O Tribunal de Justiça Militar do Estado de Minas Gerais sediou, no último dia 16, a 5ª reunião do Comitê Local da Política de Atenção a Pessoas em Situação de Rua do Poder Judiciário (Comitê PopRuaJud), que teve como objetivo apresentar um balanço geral das ações do projeto Rua de Direitos – Especial Mulheres 2026. O encontro reuniu representantes de diferentes instituições do sistema de Justiça, órgãos públicos e sociedade civil.

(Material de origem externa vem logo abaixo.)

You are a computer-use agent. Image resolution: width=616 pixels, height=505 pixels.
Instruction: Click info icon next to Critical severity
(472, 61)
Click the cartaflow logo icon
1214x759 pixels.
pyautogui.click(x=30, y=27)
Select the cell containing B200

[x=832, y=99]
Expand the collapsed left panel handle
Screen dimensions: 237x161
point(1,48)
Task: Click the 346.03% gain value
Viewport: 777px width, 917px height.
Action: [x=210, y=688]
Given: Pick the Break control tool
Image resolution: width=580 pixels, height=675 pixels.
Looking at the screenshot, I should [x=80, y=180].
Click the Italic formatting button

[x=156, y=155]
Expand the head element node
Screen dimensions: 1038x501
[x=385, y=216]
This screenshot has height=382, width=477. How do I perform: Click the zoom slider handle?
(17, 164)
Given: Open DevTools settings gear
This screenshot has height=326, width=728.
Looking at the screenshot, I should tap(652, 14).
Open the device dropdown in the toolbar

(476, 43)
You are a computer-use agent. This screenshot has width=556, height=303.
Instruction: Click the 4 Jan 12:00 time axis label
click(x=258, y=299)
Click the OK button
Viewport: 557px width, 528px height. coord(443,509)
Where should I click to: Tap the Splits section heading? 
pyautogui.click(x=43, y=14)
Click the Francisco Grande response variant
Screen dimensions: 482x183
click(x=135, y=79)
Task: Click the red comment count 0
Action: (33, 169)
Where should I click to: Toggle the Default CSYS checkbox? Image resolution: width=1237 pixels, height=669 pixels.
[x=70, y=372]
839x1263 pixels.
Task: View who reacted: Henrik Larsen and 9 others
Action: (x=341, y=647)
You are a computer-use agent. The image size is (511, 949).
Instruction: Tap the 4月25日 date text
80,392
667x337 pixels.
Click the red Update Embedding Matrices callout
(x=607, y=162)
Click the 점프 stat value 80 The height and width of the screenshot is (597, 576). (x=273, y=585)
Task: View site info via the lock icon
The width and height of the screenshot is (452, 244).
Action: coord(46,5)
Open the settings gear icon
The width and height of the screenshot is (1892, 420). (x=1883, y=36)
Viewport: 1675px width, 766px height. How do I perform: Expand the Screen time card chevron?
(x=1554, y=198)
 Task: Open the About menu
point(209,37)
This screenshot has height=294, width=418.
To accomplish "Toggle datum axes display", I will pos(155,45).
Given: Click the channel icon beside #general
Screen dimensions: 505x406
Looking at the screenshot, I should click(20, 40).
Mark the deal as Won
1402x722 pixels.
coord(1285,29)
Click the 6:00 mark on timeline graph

O Tribunal foi representado pela juíza de Direito do Juízo Militar Carolina Aleixo Benetti de Oliveira Rodrigues. Entre as instituições presentes estiveram o Tribunal de Justiça do Estado de Minas Gerais (TJMG), representado pelo juiz Sérgio Henrique Cordeiro Caldas Fernandes; o Tribunal Regional Federal da 6ª Região (TRF6), representado pelo juiz Federal substituto José Maurício Lourenço; e mais servidores representantes do Tribunal Regional do Trabalho (TRT-MG), da Ordem dos Advogados do Brasil – Seção Minas Gerais (OAB/MG), da Coordenadoria Estadual de Defesa Civil do Gabinete Militar do Governador (Cedec/GMG), da Comunidade Renovada Santo Antônio de Pádua (Cresap), da Secretaria de Estado de Justiça e Segurança Pública de Minas Gerais (Sejusp), da Polícia Federal e da sociedade civil.
Durante a reunião, foi apresentado um balanço das atividades de cada comissão envolvida na iniciativa. Os participantes destacaram os principais avanços alcançados, bem como os desafios enfrentados na execução dos serviços destinados ao público atendido. Ao final, houve uma atualização sobre os preparativos para a próxima edição do encontro, a ser realizada em maio.
O “Rua de Direitos” atende às ações previstas no Decreto Federal n. 7.053, que instituiu a Política Nacional para a População em Situação de Rua e seu Comitê Intersetorial de Acompanhamento e Monitoramento, e na Resolução n. 425/2021, do Conselho Nacional de Justiça (CNJ), que instituiu, no âmbito do Poder Judiciário, a Política Nacional de Atenção a Pessoas em Situação de Rua e suas interseccionalidades, com a previsão de mutirões periódicos de serviços para essa população vulnerável.